Finn Sletten (born 11 August 1952) is a Norwegian jazz musician (drums and percussions).

Career 
Sletten was born in Bodø. After a study tour to Arizona (1968–70), he played in his home town with such musicians as Paul Weeden Band at Festival of North Norway (1972) and an album (1974). In Oslo he participated in Magni Wentzel Quintet, including Jon Eberson (guitar), Tore Brunborg (saxophone) and Jon Balke (keyboards) among others. From 1988 he was involved in "Trio Nord" (1988), Ola Bremness Vær hilset! (1995), Marit Sandvik band, Nordland jazzforums Distant Reports (2001), Tore Johansen and Jan Gunnar Hoff's production Free Flows (2005).
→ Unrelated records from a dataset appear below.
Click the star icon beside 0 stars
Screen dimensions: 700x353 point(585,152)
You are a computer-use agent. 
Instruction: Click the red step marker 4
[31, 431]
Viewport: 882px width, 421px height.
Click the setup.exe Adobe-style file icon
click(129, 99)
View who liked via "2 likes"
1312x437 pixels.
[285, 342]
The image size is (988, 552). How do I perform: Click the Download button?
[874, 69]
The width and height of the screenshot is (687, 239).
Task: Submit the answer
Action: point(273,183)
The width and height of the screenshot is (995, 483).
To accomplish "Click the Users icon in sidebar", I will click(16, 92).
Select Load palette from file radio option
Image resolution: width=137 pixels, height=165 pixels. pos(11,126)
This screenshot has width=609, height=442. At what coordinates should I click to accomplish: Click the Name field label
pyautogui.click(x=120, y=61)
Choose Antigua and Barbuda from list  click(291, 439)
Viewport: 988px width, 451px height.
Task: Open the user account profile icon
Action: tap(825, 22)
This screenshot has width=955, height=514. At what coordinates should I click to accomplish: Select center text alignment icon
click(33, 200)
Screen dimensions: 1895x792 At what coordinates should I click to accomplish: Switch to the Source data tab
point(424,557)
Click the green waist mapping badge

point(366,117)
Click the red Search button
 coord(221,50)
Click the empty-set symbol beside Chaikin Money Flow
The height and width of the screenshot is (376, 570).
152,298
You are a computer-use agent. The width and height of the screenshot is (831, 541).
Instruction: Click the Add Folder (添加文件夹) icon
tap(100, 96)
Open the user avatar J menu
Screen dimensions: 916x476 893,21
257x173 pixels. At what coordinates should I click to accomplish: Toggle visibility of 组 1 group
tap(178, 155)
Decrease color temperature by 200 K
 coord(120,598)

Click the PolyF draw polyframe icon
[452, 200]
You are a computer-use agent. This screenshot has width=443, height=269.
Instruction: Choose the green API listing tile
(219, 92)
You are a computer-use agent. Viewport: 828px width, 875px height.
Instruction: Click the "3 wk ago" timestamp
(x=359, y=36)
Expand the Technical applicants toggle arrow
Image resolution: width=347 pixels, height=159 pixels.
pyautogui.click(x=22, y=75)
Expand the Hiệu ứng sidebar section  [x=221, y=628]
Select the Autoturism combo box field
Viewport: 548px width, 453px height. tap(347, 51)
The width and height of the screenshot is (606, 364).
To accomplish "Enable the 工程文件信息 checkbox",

Sletten assisted the jazz poet Triztán Vindtorn with percussion on Cecilie Jordal (2001)., a portion of the presentation "Philosophiske Smuler". He also contributes to the Bodø Domkor's Christmas jazz and Beiarn jazz camp, and was recently on contributor Kristin Mellem and Bjørn Andor Drage's film music to Nærkontakt med brunbjørn.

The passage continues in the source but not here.